А ещё присутствовало чувство неловкости. В избытке.
***
Она проснулась довольно рано – от ужасной головной боли. Вспомнила, сколько она вчера выпила, и что-то неразборчиво пролепетала.
Потом поняла: она ещё и не дома. Обнаружила себя в квартире Рона – у него была небольшая квартирка в магической части Лондона. Мысленно прокляла всё на свете и отправилась в душ.
На маленькой кухоньке сидел Рон, на столе стояли две чашки кофе и недавно сваренное похмеляющее зелье.
***
Даже не поворачивая в её сторону голову, спросил:
-- Ну, и как ты после вчерашнего?
-- Нормально, - категорично ответила девушка и потянулась за кофе.
-- И с чего тебя понесло?
Она в ответ только пожала плечами.
Посмотрел на неё и вдруг улыбнулся:
-- Ну и слава Мерлину. Отошла от осознания нашей… победы.
Она изумлённо на него взглянула, и он пояснил:
-- Я же тоже напивался. Недели две тому назад перестал. Начал приучаться жить с ней, с победой, но без отца, братьев и лучшего друга. Вот и ты научишься… Хорошо, что отошла, потом легче, правда.
-- И что я вчера делала? – осторожно спросила Гермиона, ибо опыта по части выпивки у неё было очень немного, и она понятия не имела, на что способна, напившись до потери пульса.
-- Да ничего, - Рон опять затянулся. – Ревела, кричала что-то про кошмары, говорила, что ты не виновата… Кстати, в чём?
-- Перед Гарри.
-- А, понятно, - он ткнул сигаретой в пепельницу. – У меня такое тоже бывает.
-- И как ты? – она вымученно улыбнулась.
-- Никак. Представляю, что он здесь, и извиняюсь перед ним.
-- Помогает?
-- Да. Вроде бы…
А потом они сидели и молчали, и больше всего на свете ей хотелось сделать что-нибудь такое, чтобы чувство этой неловкости ушло.
И чтобы он, наконец, поцеловал её в висок.
И не было бы ей так неуютно смотреть прямо в его уставшие глаза – на войне у него всегда был удивлённый взгляд, будто он так и не поверил до конца, что это всё-таки происходит, - потому что всякий раз, когда она осмеливается взглянуть на него, и он не таращится на свои сигареты, Гермиона начинает тараторить слишком много ненужных – абсолютно – слов, истинная цель которых – свести всё к заезженной формулировке «Гарри недавно умер, всем хреново, и мы с тобой, Рон, просто друзья. Теперь уже - после и во время этой войны - просто друзья…»
Он поднялся со стула и налил себе ещё кофе.
Она старательно смотрела на свои руки, а в голове, как сумасшедшая, колотилась одна-единственная мысль: «Как же я устала мечтать о том, что потом приносит лишнюю боль…»
-- Джинни вчера сообщила, что уезжает в Италию, - не поворачиваясь, сказал он. – На следующей неделе. Мама сняла ей там какой-то домик, хотела отправится вместе с ней, но Джинни сказала, что ей сейчас лучше одной.

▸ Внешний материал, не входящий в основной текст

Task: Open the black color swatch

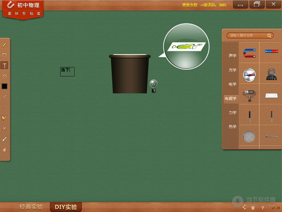Action: click(5, 86)
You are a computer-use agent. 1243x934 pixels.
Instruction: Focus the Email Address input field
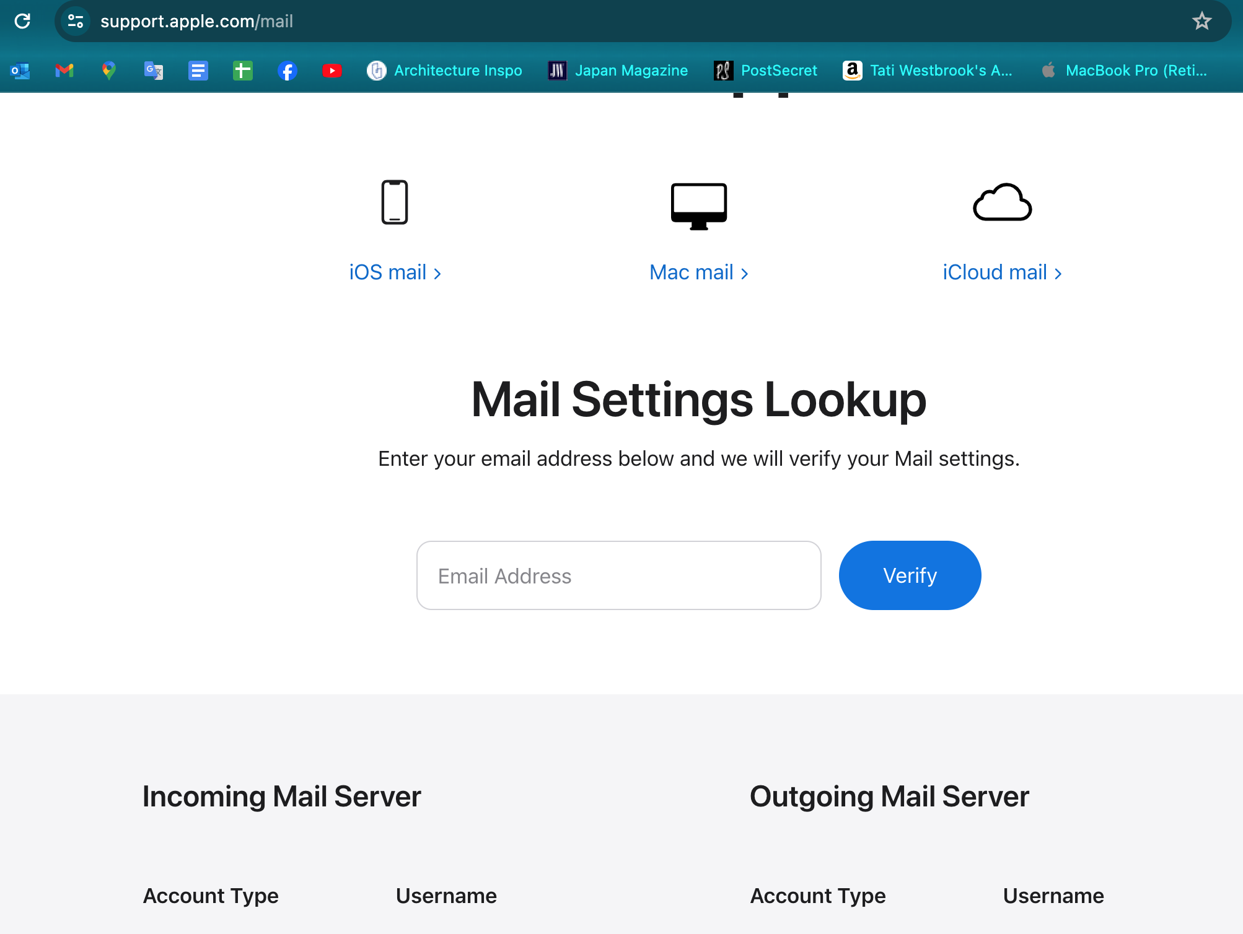[x=618, y=575]
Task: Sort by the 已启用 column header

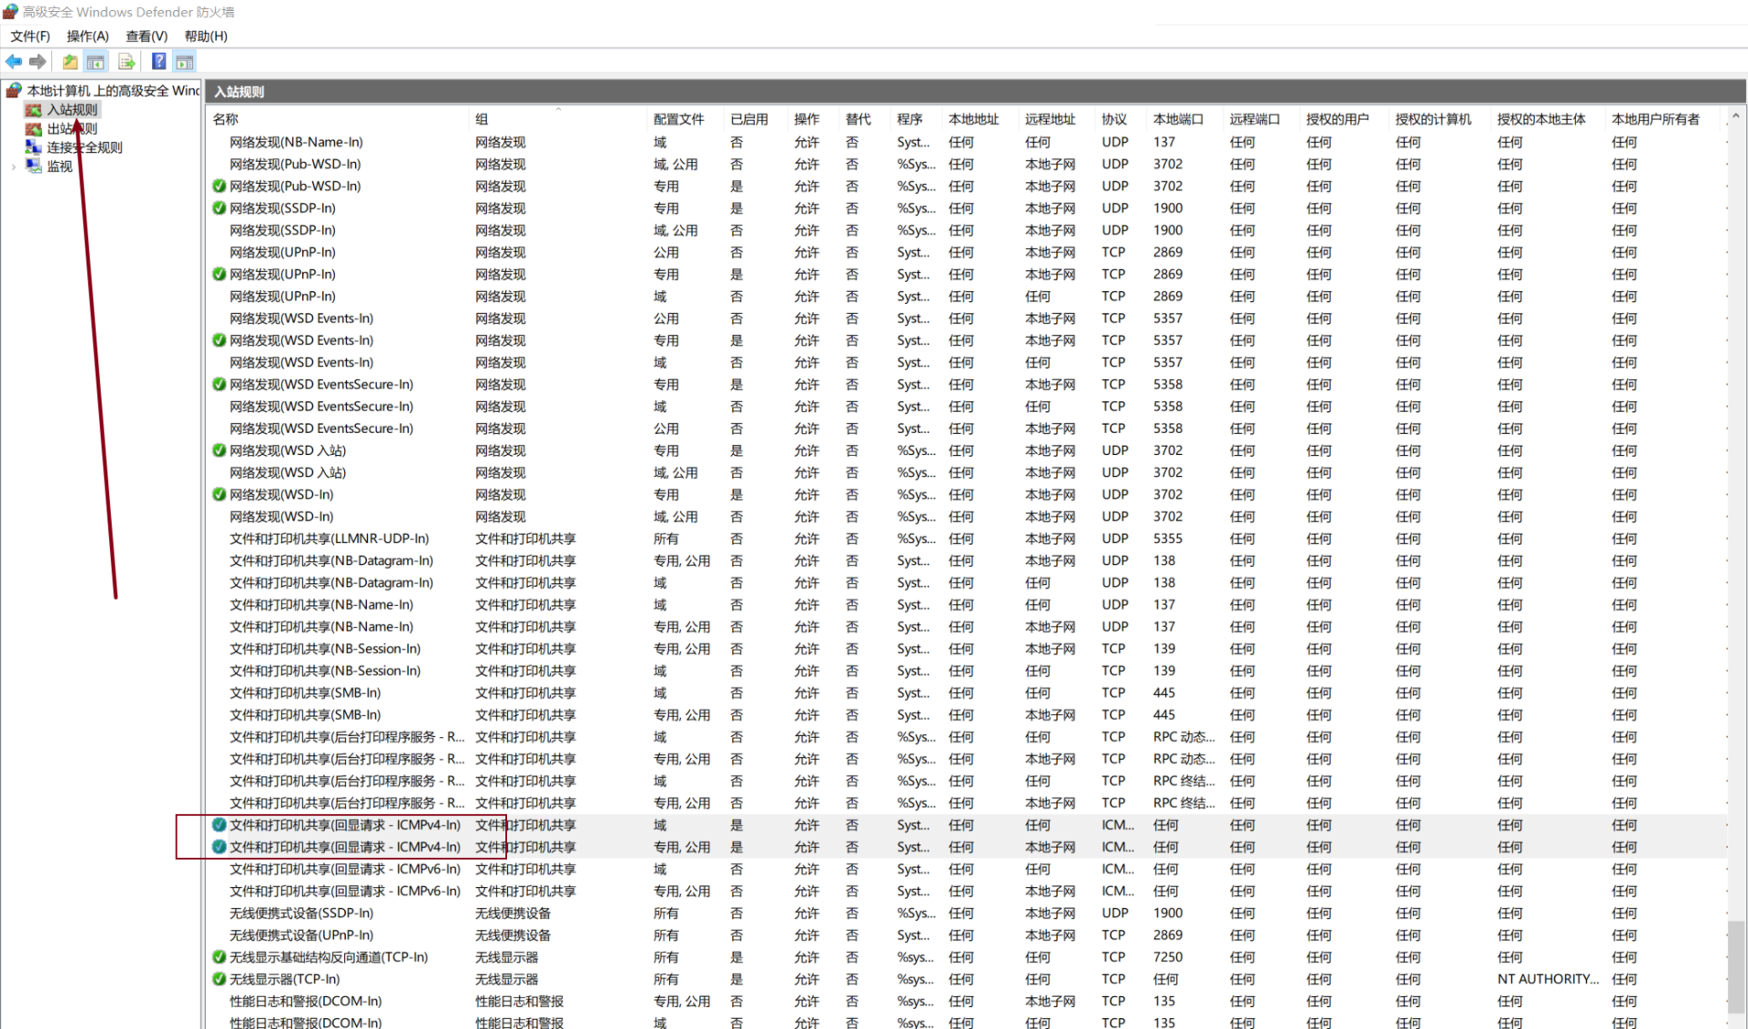Action: (x=748, y=119)
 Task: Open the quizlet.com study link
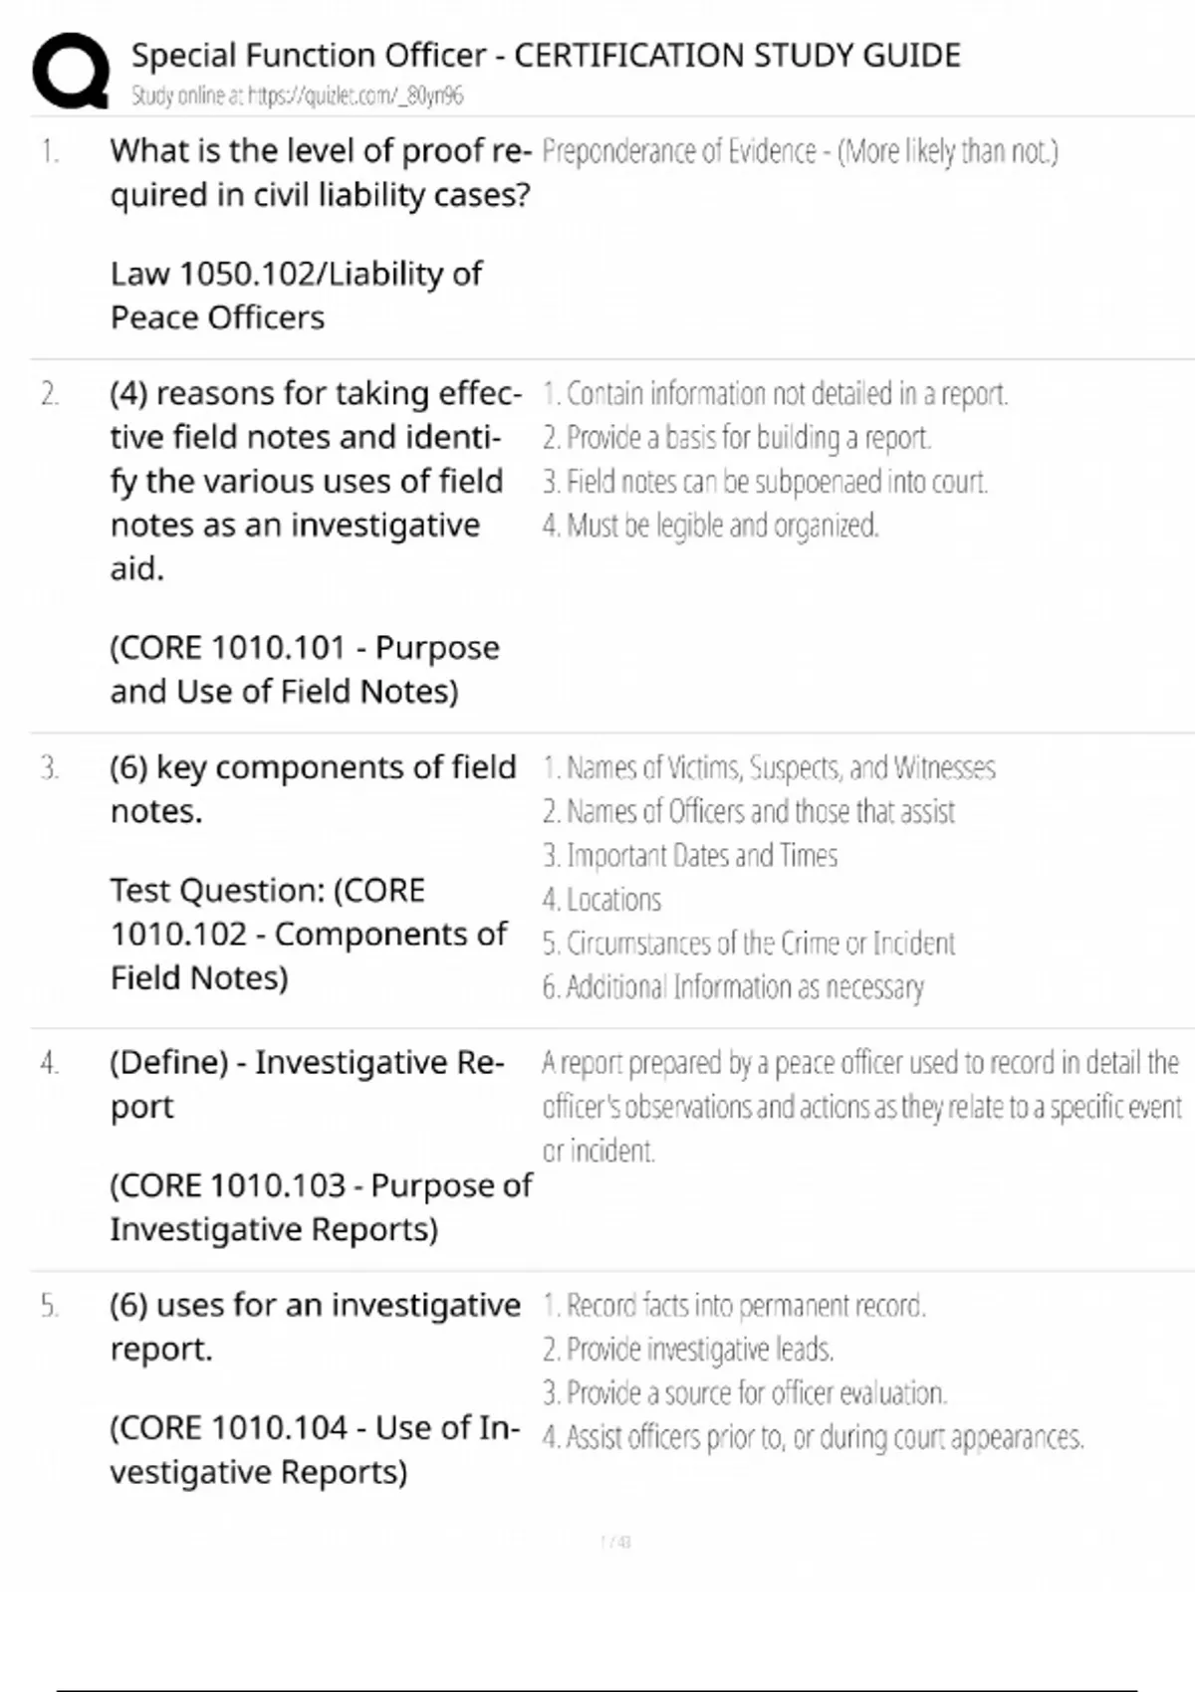(297, 96)

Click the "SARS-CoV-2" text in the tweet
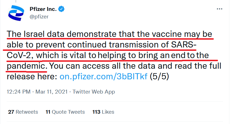184,45
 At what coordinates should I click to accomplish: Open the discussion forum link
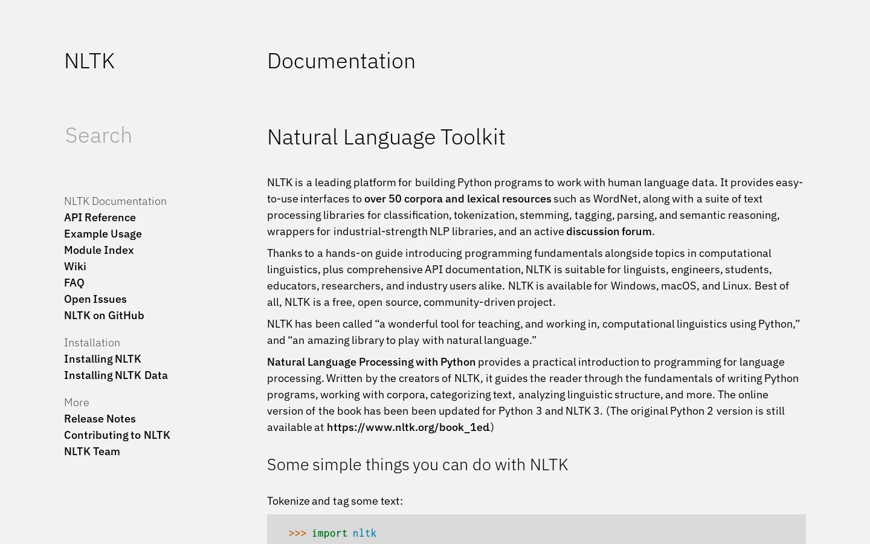[x=609, y=232]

-- Поедем помогать ей собираться?
-- Ну, да. Ты как, готова?
-- Да, конечно, - Гермиона поспешно допила кофе. – Поехали.
***
Вещи они собрали довольно быстро.
Джинни была абсолютно индифферентна к этому процессу: они с миссис Уизли вместе вспоминали какие-то события трёхлетней давности. И обе счастливо улыбались.
Фред держался на ногах нетвёрдо. Рон осторожно забрал у него из рук бокал.
-- Перестань, - жёстко сказала Гермиона. – Ты и так уже почти что пьян…
-- Ну и что? – воспротивился Фред. – Отдай! Может, мне хоть так легче станет…
-- А что потом? – возмутилась девушка. – Фред, прекрати прятаться от реальности в стакане с огневиски. Это не поможет; рано или поздно тебе придётся…
-- Да ни черта мне не придётся! Я знаю, что когда-нибудь всё забуду, но я не хочу забывать! Я хочу помнить и знать, что хуже – уже просто некуда.
-- Придётся, - зло бросила Гермиона. – Мы – победители. Война закончилась, Фред. Не будет больше ничего такого, так что не страдай зря.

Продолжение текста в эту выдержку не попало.